Wirepas is hatching ‘Infrastructureless’ 5G IoT

  • Wirepas is using  ETSI’s DECT 2020 New Radio standard to create a purpose-built, non-cellular 5G technology
  • The company claims there is a  gap for purpose-built industrial IoT radio technology and maintains that the DECT 2020 offering will let any enterprise set up and manage a network

Every now and again a recurring network idea pops up, positing a peer-to-peer approach for some sort of wireless network.  Instead of a complex arrangement of clients, hubs, servers, gateways and cells, it generally offers extreme simplicity, resilience, (with low cost per identical unit/node) and the ability to arrange itself. Each node in the network can send data off to any other node within range and that data is eventually routed to the edge of the network where it encounters a gateway to the outside world.

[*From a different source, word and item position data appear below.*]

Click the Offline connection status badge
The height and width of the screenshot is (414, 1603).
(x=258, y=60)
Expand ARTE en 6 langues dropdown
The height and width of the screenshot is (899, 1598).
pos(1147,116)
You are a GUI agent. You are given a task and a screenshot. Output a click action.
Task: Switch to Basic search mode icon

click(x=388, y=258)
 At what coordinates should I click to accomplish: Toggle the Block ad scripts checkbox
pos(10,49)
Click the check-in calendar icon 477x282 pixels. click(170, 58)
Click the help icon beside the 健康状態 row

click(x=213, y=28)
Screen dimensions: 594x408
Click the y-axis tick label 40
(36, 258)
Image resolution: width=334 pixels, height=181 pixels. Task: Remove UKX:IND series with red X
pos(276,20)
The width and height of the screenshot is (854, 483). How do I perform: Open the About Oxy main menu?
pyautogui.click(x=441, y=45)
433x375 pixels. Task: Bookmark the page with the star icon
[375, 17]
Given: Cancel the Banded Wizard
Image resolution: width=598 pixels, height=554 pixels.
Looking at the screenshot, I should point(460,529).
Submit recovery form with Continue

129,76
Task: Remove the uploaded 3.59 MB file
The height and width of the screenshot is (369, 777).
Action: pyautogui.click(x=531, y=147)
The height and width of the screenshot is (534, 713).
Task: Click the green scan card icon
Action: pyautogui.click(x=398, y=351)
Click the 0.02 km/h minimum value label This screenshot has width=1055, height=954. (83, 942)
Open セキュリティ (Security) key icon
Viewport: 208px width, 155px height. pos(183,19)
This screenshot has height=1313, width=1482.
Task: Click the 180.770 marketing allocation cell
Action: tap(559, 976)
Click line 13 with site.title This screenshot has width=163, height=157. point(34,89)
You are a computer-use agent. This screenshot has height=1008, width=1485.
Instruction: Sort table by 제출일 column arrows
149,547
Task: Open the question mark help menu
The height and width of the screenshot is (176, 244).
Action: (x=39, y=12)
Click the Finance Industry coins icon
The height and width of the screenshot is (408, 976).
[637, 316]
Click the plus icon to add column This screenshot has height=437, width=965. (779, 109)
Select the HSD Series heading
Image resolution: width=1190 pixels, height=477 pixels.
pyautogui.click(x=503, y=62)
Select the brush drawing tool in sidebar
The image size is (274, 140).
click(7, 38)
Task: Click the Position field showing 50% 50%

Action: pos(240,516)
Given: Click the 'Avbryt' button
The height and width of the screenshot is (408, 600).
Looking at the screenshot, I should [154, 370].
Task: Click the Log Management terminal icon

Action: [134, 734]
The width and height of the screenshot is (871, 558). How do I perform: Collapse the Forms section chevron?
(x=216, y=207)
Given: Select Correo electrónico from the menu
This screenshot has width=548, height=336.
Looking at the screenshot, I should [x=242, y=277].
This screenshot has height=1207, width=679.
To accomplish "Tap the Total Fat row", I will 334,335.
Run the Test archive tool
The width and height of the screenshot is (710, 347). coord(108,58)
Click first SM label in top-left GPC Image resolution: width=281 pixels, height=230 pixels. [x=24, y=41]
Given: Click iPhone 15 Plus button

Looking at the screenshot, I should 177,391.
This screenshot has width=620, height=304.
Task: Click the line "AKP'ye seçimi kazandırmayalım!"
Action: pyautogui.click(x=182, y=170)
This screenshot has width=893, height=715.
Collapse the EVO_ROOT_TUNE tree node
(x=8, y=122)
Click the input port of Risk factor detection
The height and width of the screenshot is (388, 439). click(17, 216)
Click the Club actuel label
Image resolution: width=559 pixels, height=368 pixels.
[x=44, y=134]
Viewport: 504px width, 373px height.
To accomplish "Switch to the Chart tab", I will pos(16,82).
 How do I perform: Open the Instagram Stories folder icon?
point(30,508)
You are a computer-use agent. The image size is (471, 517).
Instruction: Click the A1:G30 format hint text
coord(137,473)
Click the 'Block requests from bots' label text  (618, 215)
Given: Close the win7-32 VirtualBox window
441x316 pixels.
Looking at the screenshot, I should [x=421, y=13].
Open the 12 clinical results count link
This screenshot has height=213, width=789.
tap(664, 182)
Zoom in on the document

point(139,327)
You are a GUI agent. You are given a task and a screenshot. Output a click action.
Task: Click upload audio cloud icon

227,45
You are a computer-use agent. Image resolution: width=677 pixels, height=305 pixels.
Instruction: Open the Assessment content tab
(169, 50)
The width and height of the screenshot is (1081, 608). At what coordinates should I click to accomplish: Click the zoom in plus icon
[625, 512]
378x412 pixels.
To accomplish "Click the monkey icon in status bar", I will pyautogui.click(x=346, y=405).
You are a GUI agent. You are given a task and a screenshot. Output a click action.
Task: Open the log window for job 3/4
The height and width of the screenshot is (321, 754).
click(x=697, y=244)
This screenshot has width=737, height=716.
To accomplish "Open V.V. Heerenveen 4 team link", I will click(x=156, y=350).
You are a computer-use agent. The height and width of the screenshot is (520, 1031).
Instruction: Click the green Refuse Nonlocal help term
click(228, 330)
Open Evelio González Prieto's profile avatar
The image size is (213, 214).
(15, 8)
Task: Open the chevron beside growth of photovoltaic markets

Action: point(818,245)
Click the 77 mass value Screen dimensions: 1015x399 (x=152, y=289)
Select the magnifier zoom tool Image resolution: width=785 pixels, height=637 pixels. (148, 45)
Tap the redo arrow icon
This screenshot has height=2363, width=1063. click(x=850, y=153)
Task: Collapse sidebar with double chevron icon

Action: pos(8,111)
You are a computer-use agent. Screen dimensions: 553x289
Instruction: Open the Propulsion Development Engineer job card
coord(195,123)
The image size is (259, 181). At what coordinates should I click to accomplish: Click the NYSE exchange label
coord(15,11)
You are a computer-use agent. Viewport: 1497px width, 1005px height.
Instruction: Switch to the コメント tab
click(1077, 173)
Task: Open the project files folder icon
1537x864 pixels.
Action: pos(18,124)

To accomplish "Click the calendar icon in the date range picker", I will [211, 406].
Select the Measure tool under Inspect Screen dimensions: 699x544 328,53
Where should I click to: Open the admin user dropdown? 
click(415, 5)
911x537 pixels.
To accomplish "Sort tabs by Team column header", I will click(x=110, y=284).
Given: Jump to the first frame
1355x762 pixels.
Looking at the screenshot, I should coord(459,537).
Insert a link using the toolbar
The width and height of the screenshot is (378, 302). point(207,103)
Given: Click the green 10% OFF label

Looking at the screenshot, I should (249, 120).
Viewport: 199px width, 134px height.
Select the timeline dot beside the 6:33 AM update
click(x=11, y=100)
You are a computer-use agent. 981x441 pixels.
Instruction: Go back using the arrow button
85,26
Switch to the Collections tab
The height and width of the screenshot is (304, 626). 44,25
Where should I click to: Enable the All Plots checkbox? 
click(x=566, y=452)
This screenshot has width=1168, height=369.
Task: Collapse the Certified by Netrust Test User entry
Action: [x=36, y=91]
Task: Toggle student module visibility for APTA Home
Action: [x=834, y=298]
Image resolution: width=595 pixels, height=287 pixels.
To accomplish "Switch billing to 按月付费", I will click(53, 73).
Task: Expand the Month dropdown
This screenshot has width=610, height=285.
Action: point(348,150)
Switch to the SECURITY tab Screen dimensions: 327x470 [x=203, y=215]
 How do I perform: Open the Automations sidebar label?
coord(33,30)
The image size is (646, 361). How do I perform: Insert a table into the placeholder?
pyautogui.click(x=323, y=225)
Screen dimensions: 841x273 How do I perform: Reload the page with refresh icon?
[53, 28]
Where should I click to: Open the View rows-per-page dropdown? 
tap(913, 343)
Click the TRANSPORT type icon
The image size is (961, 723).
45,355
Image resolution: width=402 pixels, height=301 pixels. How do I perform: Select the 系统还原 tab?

The network gets more resilient the more nodes are added (as long as there are enough ways off the network and the nodes aren’t passing too much data between them). It’s neat and attractive and after the initial burst of interest and publicity it’s usually never heard of again.

Finnish company Wirepas which says it’s on a mission to change enterprise IoT and has created the first “purpose-built, non-cellular 5G technology” in order to do it. Which may explain why the approach as outlined above usually never gets that far - nobody on the infrastructure side is making any money from it!

So “another 5G IoT radio standard anyone?”

Wirepas is using an established but updated technology - ETSI’s DECT 2020 New Radio standard - which has the obvious advantage of already having a chunk of global 1.9GHz  spectrum assigned to it in the 1990s when it was deployed in many settings (my house included) as a digital cordless handset tech with an ambition to support a wide range of wireless applications where both low latency and high reliability were deemed important along with voice. There are still a billion short-range communication devices out in the field, says ETSI, which clearly thinks its old IoT ambitions for the standard could be revived. 

As does Wirepas, which is aiming to have DECT-2020 promoted as a candidate technology for 5G at which point it will become seen as a suitable IoT-supporting technology for a corporate to deploy. 

But here’s the twist, while it may become a 5G standard it need never touch a 5G network because that’s where the deployment costs are, says Wirepas CEO, Teppo Hemiä, in a telephone conversation with TelecomTV. 

Teppo says research undertaken by Finland’s state-owned research institution, VTT,  using a simulation platform, confirms the DECT technology’s suitability as a candidate for inclusion in 5G. For instance, device density of least a million user nodes per square kilometer and the transmission of one packet in two hours per device is required for candidates. He says the VTT work confirms that DECT-2020 makes the grade. 

The need

Teppo calculates that there is a  gap for purpose-built industrial IoT radio technology and maintains that the DECT 2020 offering will let any enterprise set up and manage its own network autonomously with no operators involved, no separate network infrastructure, no middlemen or subscriptions fees, hence the “infrastructureless” descriptor. A private network deployment - either private 5G or Wi-Fi - could act as the final gateway to the outside world for backhaul or local data storage. 

“Anybody, any place, any time can run it. It doesn’t need an operator because the management system is delegated to the devices,” he says. 

Any idea of costs at this point? 

“We are starting with cellular radio but we can configure it to a lower cost point. We think the ecosystem can get device costs down to below five dollars,” he says. 

“An important part of the value proposition is that the DECT standard gives you access to  the 1.9GHz global band which  is free to operate for that standard, not for other radios.”

Who does he expect will use the 5G standard? 

“We think with 5G, smart metering is a very clear sweet spot and also smart buildings -  anything that is regulated.”